Clinical trial designs for dose finding in drug-combination trials and drug treatment superiority evaluation

Abstract

In this thesis, we discuss phase I and phase II clinical trial designs for dose finding in drug-combination trials and drug treatment superiority evaluation.

For phase I clinical trials, one of the critical concerns in drug-combination trials is the uncertainty in toxicity evaluation. Most of the existing phase I designs aim to identify the maximum tolerated dose (MTD) by reducing the two-dimensional searching space to one dimension via a prespecified model or splitting the two-dimensional space into multiple one-dimensional subspaces based on the partially known toxicity order.
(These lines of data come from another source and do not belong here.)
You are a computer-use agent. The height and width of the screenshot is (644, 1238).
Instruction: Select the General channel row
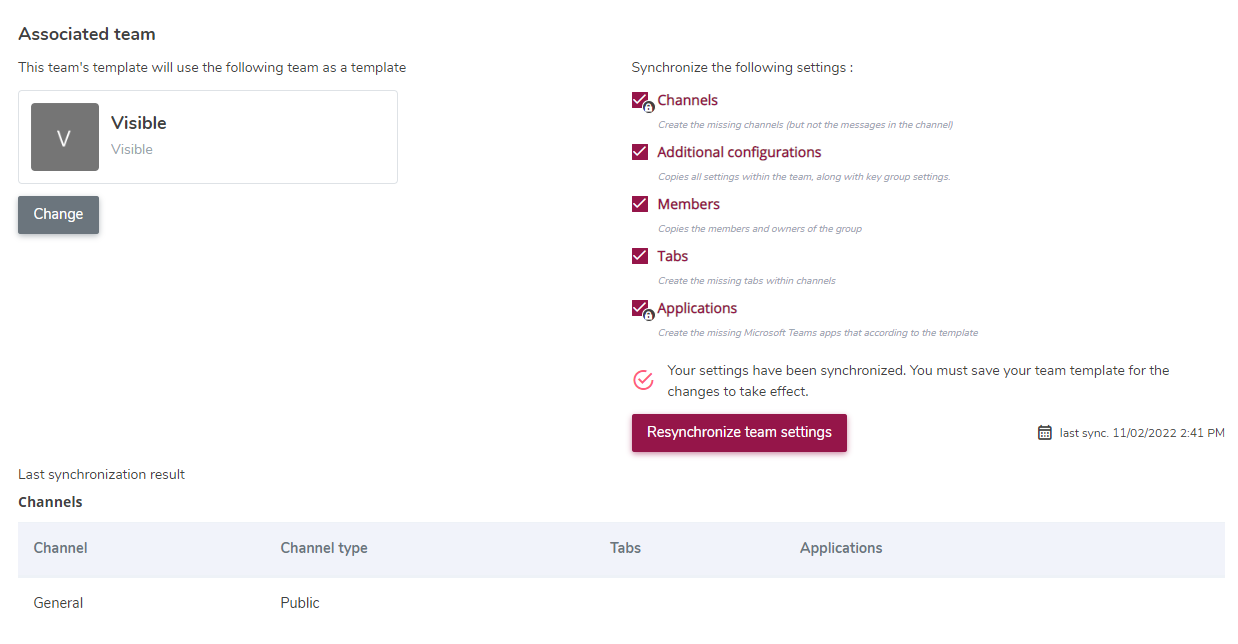(x=621, y=603)
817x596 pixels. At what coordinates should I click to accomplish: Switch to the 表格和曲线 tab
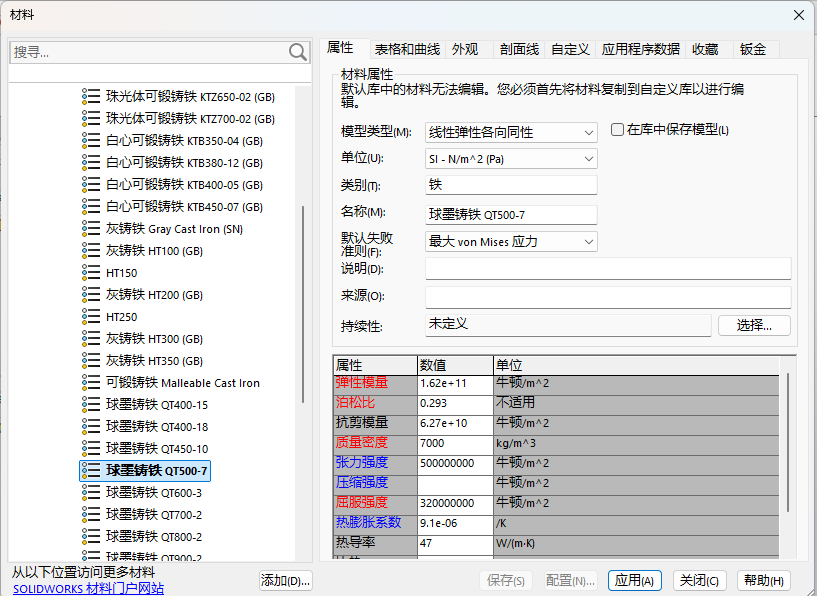tap(407, 48)
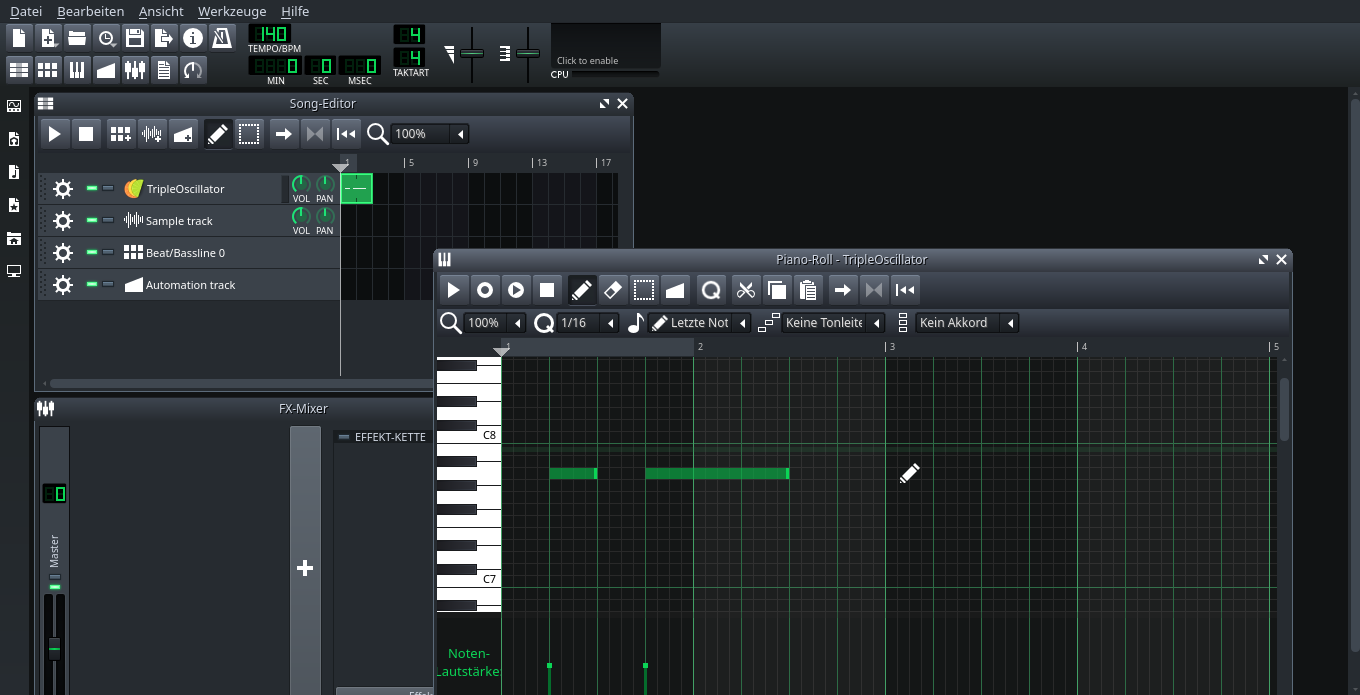Select the Erase mode eraser in the Piano-Roll
The width and height of the screenshot is (1360, 695).
pyautogui.click(x=613, y=289)
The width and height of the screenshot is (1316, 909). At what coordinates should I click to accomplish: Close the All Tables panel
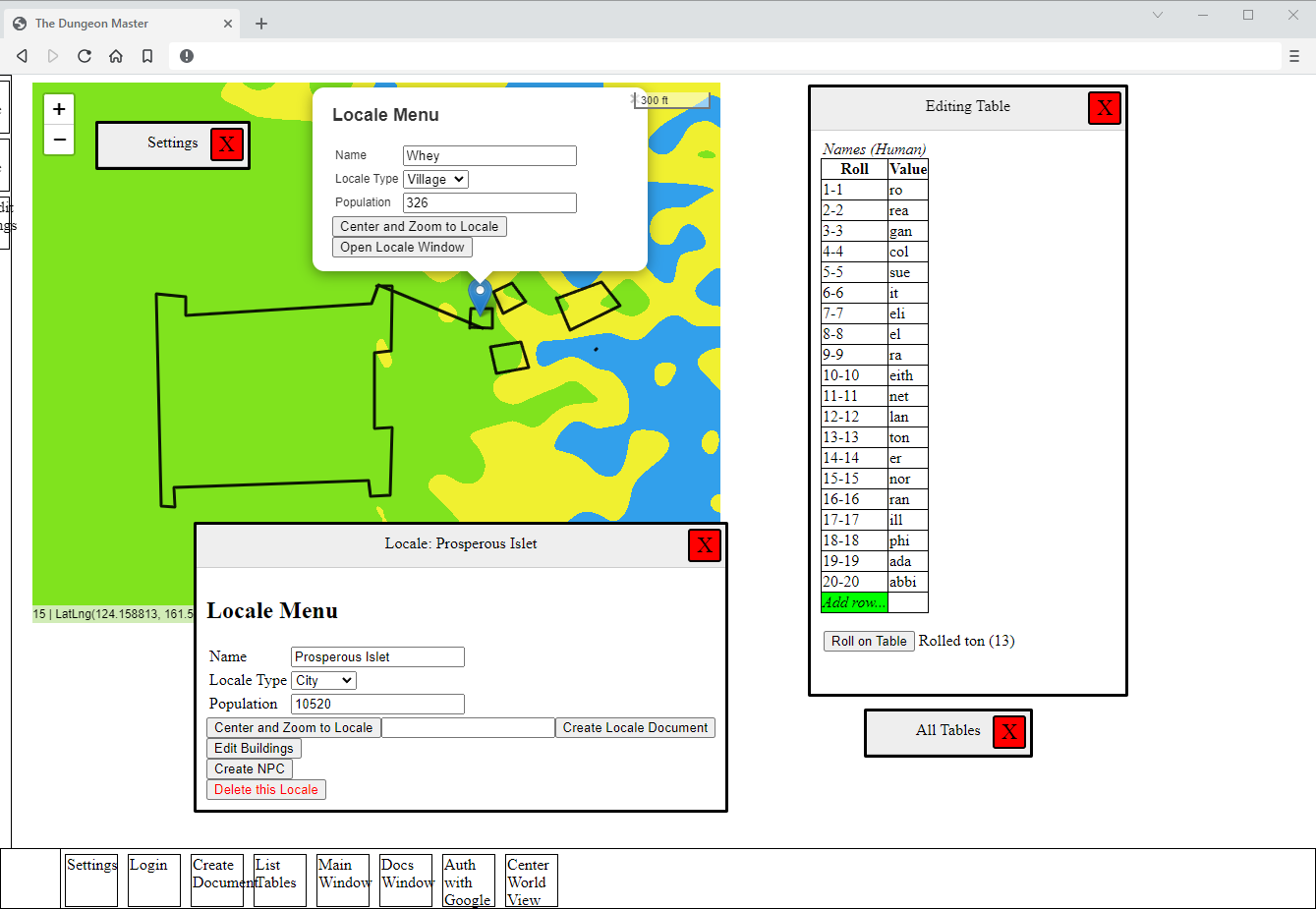coord(1009,732)
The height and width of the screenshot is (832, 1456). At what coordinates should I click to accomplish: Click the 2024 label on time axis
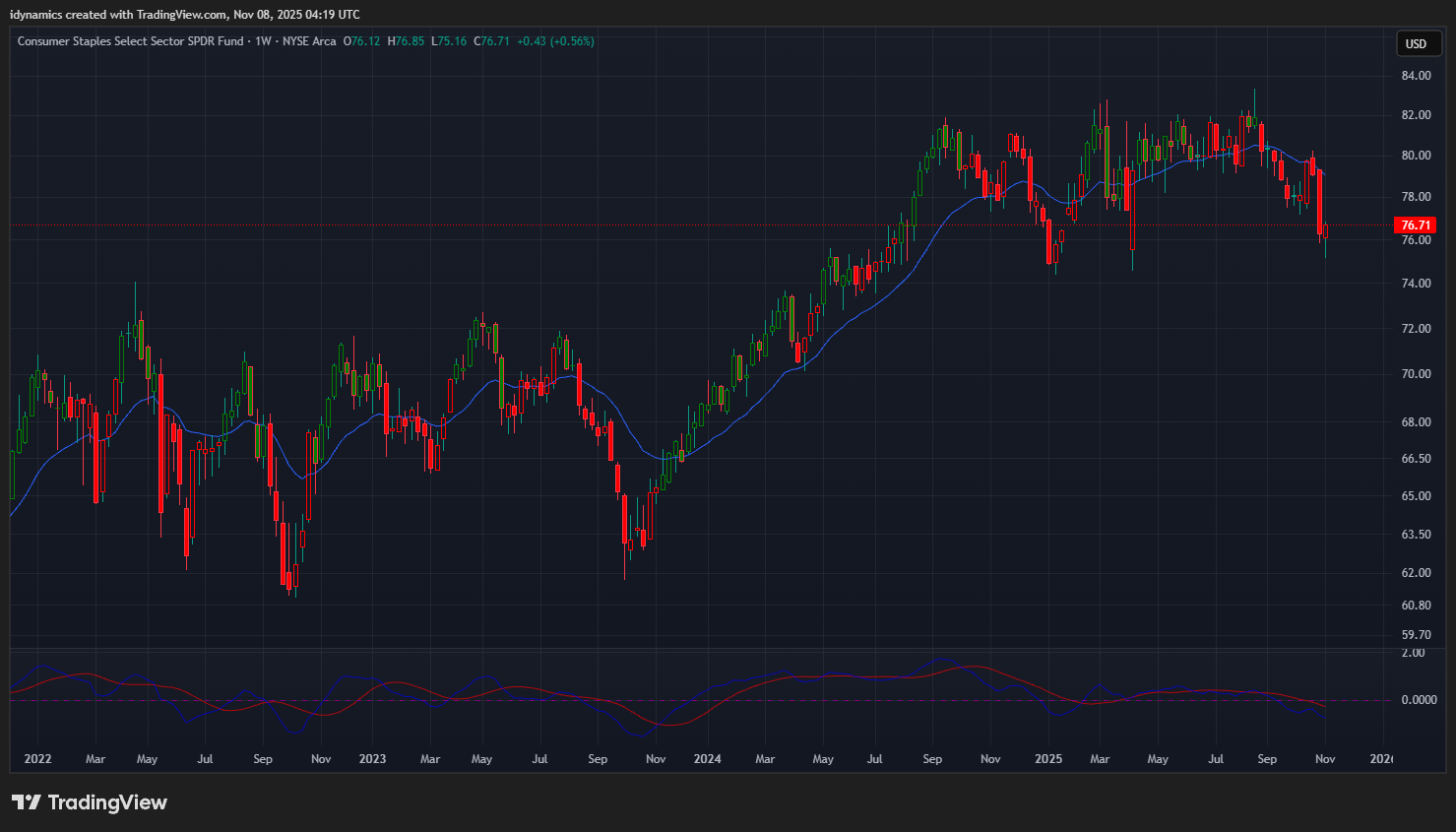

Nevertheless, both strategies often lead to complicated trials which may either be sensitive to model assumptions or induce longer trial durations due to subtrial split. The first part of this thesis introduces two versions of dynamic ordering design (DOD) for dose finding in drug-combination trials, where the dose-finding problem is cast in the Bayesian model selection framework. The toxicity order of dose combinations is continuously updated via a two-dimensional pool-adjacent-violators algorithm, and then the dose assignment for each incoming cohort is selected based on the optimal model under the dynamic toxicity order. We conduct extensive simulation studies to evaluate the performance of DOD in comparison with four other commonly used designs under various scenarios. Simulation results show that the two versions of DOD possess competitive performances in terms of correct MTD selection as well as safety, and we apply both versions of DOD to two real oncology trials for illustration.

Phase II trials designed for evaluating a drug's treatment effect can be either single-arm or double-arm. A single-arm design tests the null hypothesis that the response rate of a new drug is lower than a fixed threshold, whereas a double-arm scheme takes a more objective comparison of the response rate between the new treatment and the standard of care through randomization. Although the randomized design is the gold standard for efficacy assessment, various situations may arise where a single-arm pilot study prior to a randomized trial is necessary. To combine the single- and double-arm phases and pool the information together for better decision making, the second part of this thesis proposes a Single-To-double ARm Transition design (START) with switching hypotheses tests, where the first stage compares the new drug's response rate with a minimum required level and imposes a continuation criterion, and the second stage utilizes randomization to determine the treatment's superiority. We develop a software package in R to calibrate the frequentist error rates and perform simulation studies to assess the trial characteristics. Finally, a metastatic pancreatic cancer trial is used for illustrating the decision rules under the proposed START design.